Stern agreed with this point, saying, “The Kuiper belt is made up of planetesimals, which are the building blocks of planets. Thanks to the information that New Horizons sent back, we now know how these building blocks join and stick together to start the process of a planet coming together. This is the most important thing to know if you want to understand our solar system and the planets that orbit other stars.

This picture from NASA shows a side view of the icy volcanic area on Pluto. — AFP/File
This picture from NASA shows a side view of the icy volcanic area on Pluto. — AFP/File
According to the plan, it will take at least four or five years for New Horizons to finish its trip through the Kuiper Belt, where it hopes to meet up with another planetesimal like Arrokoth.

Stern said, “It’s very hard to find another good object to get close to, but we’ve been trying very hard to find one.”

“I think some people at NASA are upset that we don’t have another pass target yet, and I can understand that. We’re doing everything we can to fix it, but it’s such a hard problem. But if you cut off our funds, there will never be another flypast target.”

Image of the Kuiper Belt object Arrokoth (2014 MU69) with colours that have been brightened. — Nasa/File
Image of the Kuiper Belt object Arrokoth (2014 MU69) with colours that have been brightened. — Nasa/File
It has cost more than $800 million to build and fly to Pluto. Mission control costs about $10 million per year.
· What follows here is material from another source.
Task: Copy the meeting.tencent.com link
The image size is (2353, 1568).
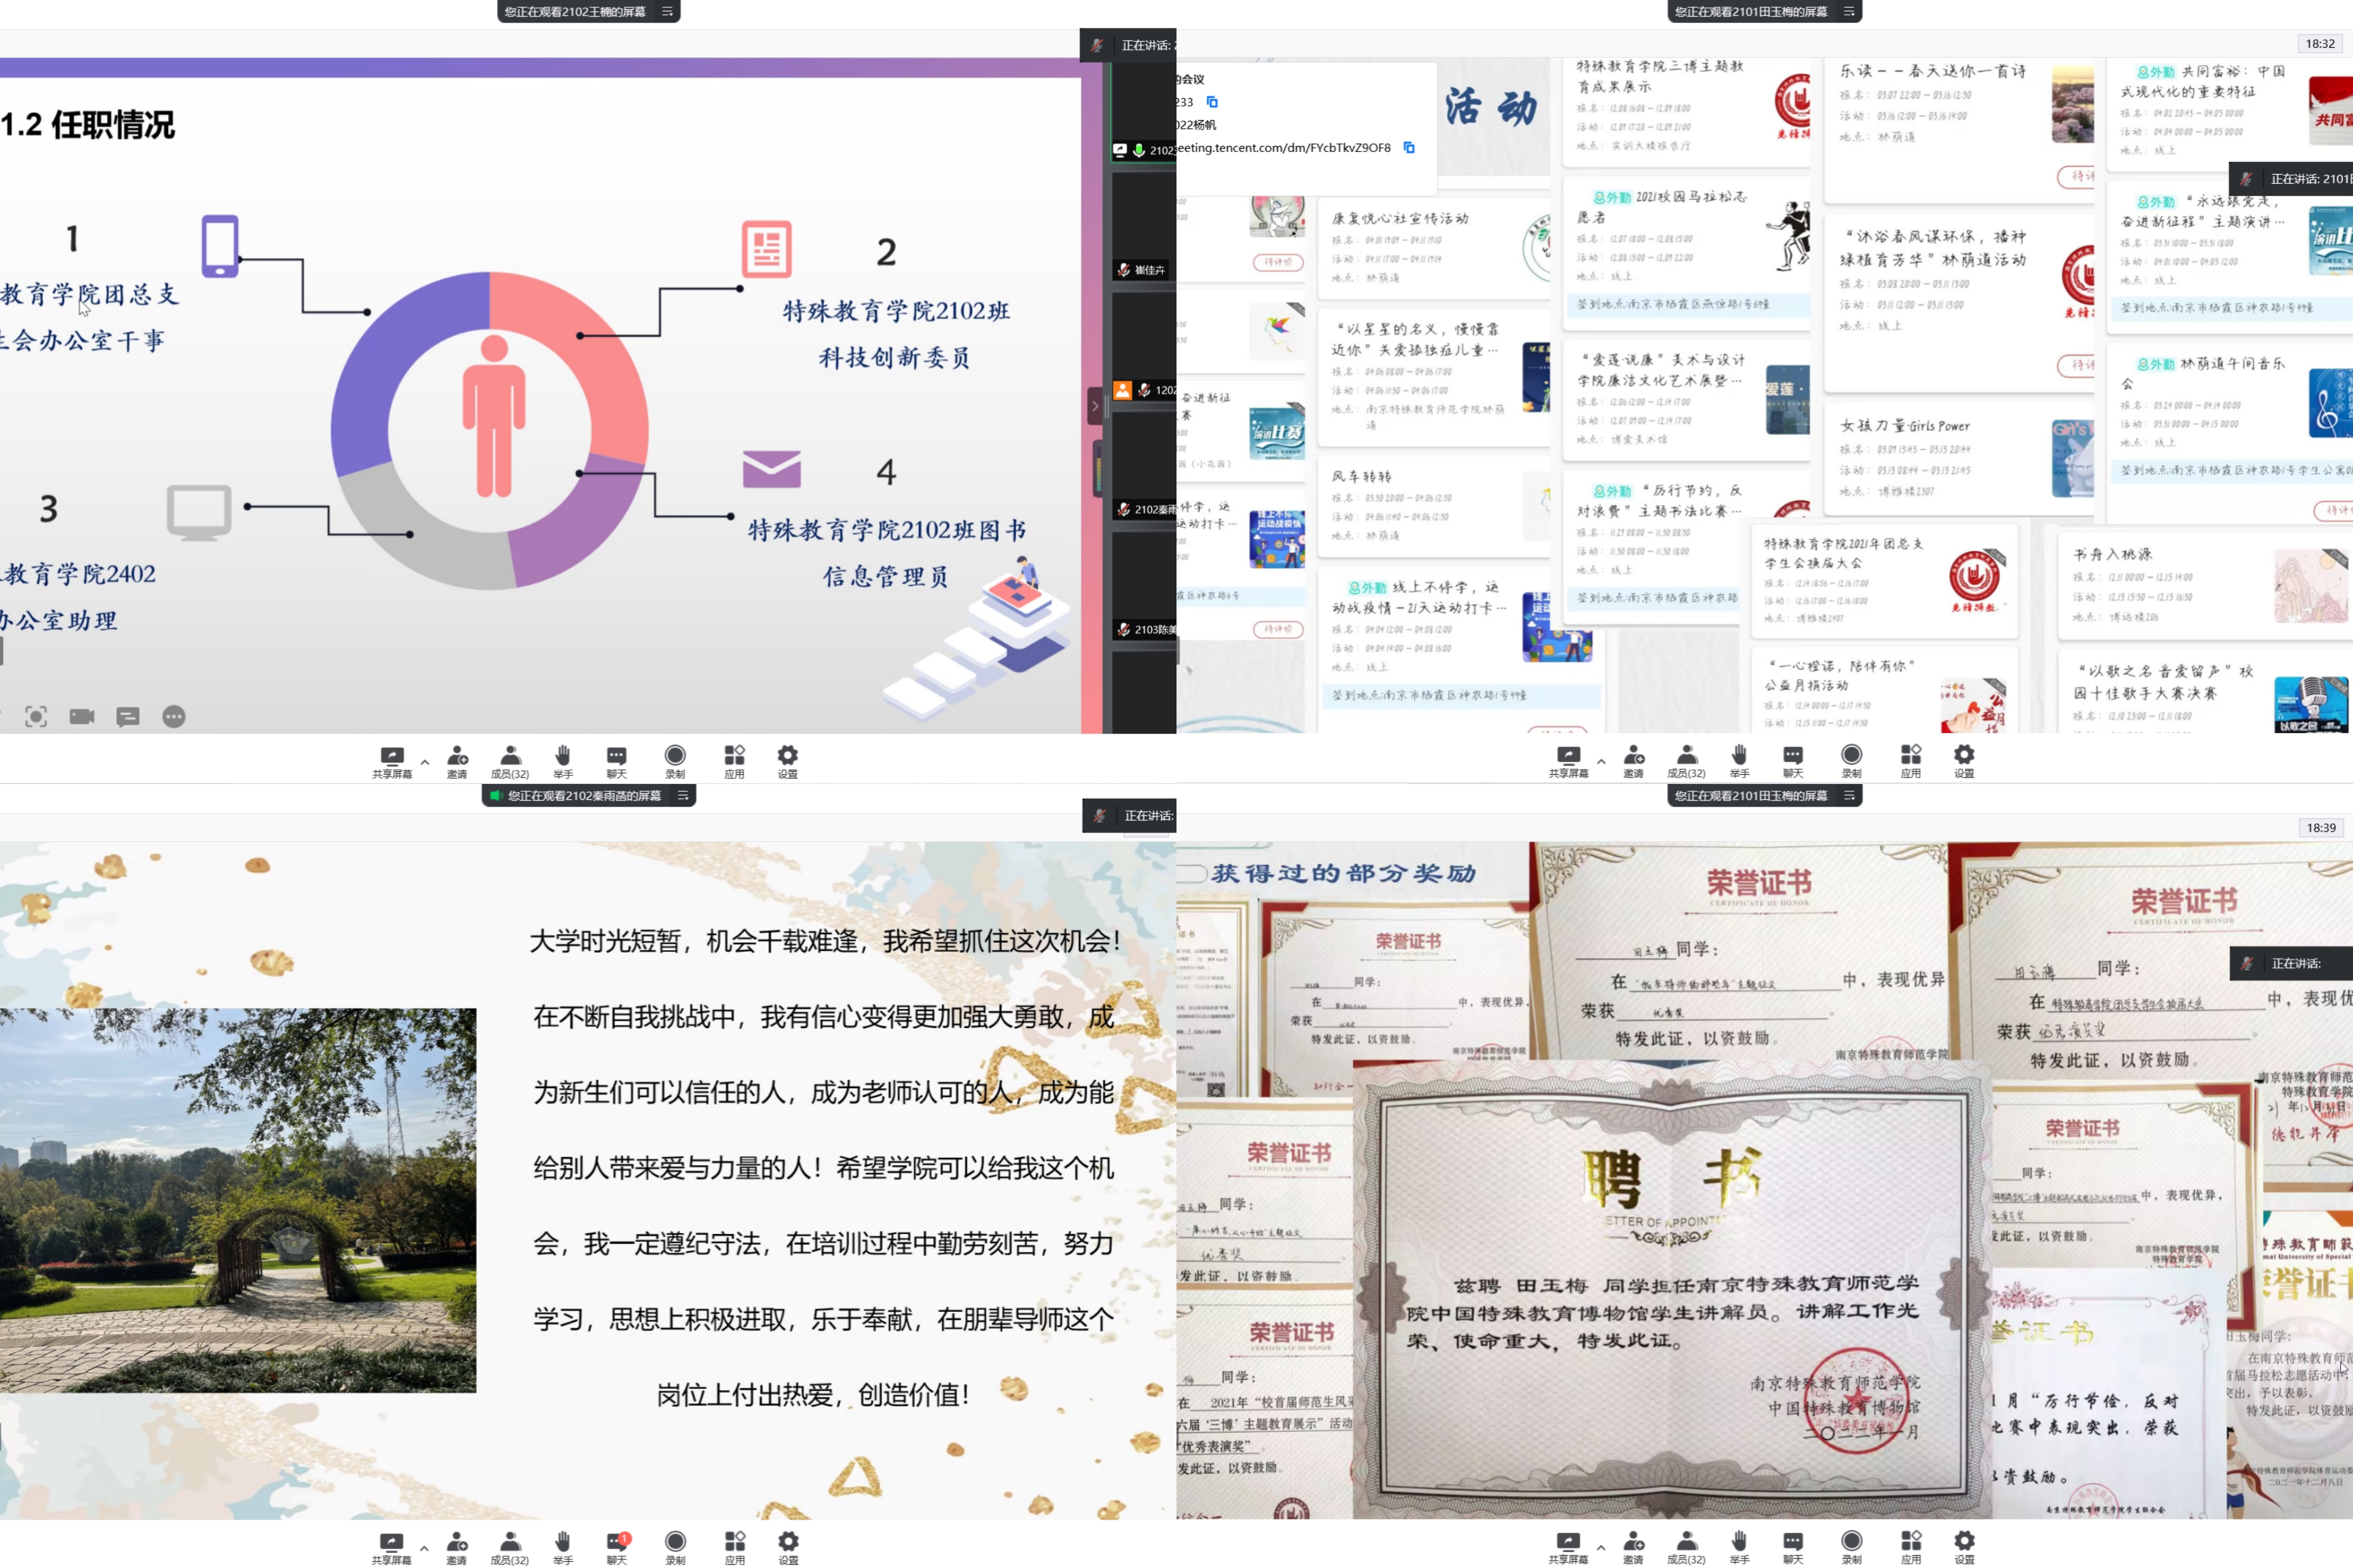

When the probe’s main goal is changed to heliophysics, which is the study of the sun’s physics and how it connects to the rest of the solar system, it is possible that a few million dollars will be cut from the budget.

Stern also said, “It’s a waste of money. Even though New Horizons is still in the Kuiper belt, it can still do great work there. But stopping it next year is both too soon from a scientific point of view and a bad idea from an economic policy point of view. I’m very worried about this, and I think it’s safe to say that I’m not the only one.